Hafedh Caïd Essebsi courtise Ennahdha
Nidaa a remporté 86 des 217 sièges lors des élections législatives d’octobre dernier après avoir fait campagne sur une plateforme fortement anti-islamiste et battu le parti islamiste modéré Ennahda, lui-même arrivé au pouvoir après la chute de l’ancien dictateur Ben Ali lors de la première révolution du printemps arabe. Il a formé un gouvernement de coalition avec Ennahda et deux partis de moindre importance. La perte de 35 députés de Nidaâ ferait d’Ennahda, qui dispose de 69 sièges à l’ARP, une fois de plus le plus grand parti du pays.
Nidaa a été fondé par le président Caïd Essebsi en 2012, sous forme d’une large coalition de gauchistes, de libéraux et d’hommes d’affaires, dont beaucoup avaient partie liée avec le régime Ben Ali, et tous unis dans l’opposition à la Troïka menée par les islamistes alors au pouvoir. Caïd Essebsi a été élu président pour un mandat de cinq ans, l’année dernière, mais son âge avancé a donné lieu à d’intenses spéculations sur celui qui pourrait lui succéder.
Un vent de frustration souffle sur le parti si centralisé sur une seule et unique personne, alors que le fils du président Caïd Essebsi, nommé vice-président du parti, pousse vers une prééminence des anciens membres du régime de Ben Ali. D’aucuns soutiennent que Hafedh Caïd Essebsi est trop proche de certains des plus riches oligarques du pays et a maintenant commencé à courtiser les membres du parti Ennahda pour s’assurer de leur soutien. Le camp rival est dirigé par le secrétaire général du parti, Mohsen Marzouk, dont il est dit qu’il a le regard braqué sur la Présidence.
Akremi : « BCE, un vieux renard » !
Lazhar Akremi, un éminent membre fondateur Nidaa, entré en dissidence, a déclaré au journal The Independent que le président Caïd Essebsi place les intérêts de sa famille avant ceux de la Nation, et se comporte de manière antidémocratique. « Béji Caïd Essebsi est un ancien membre du régime totalitaire, » a-t-il dit. « C’est un vieux renard. »
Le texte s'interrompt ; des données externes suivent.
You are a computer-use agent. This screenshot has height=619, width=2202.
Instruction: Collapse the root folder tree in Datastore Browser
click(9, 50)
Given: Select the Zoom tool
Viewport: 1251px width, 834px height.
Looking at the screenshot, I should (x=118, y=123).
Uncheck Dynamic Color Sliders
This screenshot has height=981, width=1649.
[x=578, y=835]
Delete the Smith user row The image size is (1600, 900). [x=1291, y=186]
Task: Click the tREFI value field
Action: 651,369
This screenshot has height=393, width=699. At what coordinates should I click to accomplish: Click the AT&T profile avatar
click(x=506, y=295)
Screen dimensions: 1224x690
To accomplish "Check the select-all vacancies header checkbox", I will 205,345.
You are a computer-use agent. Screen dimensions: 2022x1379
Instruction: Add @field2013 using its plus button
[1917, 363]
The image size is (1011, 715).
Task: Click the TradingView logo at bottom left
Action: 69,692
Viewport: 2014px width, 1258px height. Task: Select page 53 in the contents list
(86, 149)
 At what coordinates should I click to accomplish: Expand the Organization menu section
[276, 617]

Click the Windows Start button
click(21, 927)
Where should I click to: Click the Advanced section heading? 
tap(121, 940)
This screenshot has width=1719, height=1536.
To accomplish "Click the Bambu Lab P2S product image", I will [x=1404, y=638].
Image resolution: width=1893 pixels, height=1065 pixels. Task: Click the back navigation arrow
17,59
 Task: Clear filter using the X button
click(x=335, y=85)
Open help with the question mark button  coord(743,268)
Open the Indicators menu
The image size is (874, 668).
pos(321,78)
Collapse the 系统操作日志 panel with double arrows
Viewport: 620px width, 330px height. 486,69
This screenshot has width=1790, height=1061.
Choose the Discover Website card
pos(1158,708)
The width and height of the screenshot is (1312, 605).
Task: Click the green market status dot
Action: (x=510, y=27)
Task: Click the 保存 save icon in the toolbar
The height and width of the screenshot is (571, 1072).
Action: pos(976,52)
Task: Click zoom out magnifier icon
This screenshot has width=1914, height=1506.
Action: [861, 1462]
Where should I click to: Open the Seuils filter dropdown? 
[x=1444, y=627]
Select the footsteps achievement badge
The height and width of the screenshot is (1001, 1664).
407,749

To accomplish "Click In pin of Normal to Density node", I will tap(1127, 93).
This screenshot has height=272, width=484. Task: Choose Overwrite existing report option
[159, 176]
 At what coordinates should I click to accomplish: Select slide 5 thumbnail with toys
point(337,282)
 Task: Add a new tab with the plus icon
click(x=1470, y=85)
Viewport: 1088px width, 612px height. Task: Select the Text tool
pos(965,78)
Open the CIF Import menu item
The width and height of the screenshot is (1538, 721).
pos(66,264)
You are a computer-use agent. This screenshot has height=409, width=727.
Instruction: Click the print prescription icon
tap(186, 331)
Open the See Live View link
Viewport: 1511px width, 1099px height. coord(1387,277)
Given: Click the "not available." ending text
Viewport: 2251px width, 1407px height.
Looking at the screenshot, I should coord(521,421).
The Independent ajoute : « La famille Caïd Essebsi entretient des liens avec l’aristocratie et la monarchie renversée il y a près de 60 ans, et les membres dissidents du parti croient que BCE junior qui n’est devenu très actif au sein du parti qu’au cours de la dernière année, se démène dans la perspective de la succession. Beaucoup y voient un avatar du régime de Ben Ali qui avait permis à la famille de son épouse de profiter de ce lien conjugal pour s’emparer d’une large part de l’économie du pays. «Il y a une culture monarchique … que nous ne pouvons accepter », a déclaré Akremi qui avait démissionné de son poste de ministre chargé des Relations avec le parlement au début du mois dernier, invoquant la corruption au sein du parti. Il a déclaré à « The Independent » qu’au moins 35 députés ont rompu avec Nidaâ Tounès pour former un nouveau parti.
Monica Marks, collaboratrice émérite au Conseil européen des relations étrangères, a confirmé que le mouvement Ennahdha a discrètement noué des alliances avec la faction Caid Essebsi au sein de Nidaa parce qu’elle est moins violemment anti-islamiste. Mohsen Marzouk se rend fréquemment en visite aux Emirats arabes unis, Etat viscéralement anti-islamiste tandis que Caïd Essebsi junior a rencontré discrètement le président turc Recep Tayyip Erdogan, un proche allié d’Ennahda, en août dernier, conclut The Independent.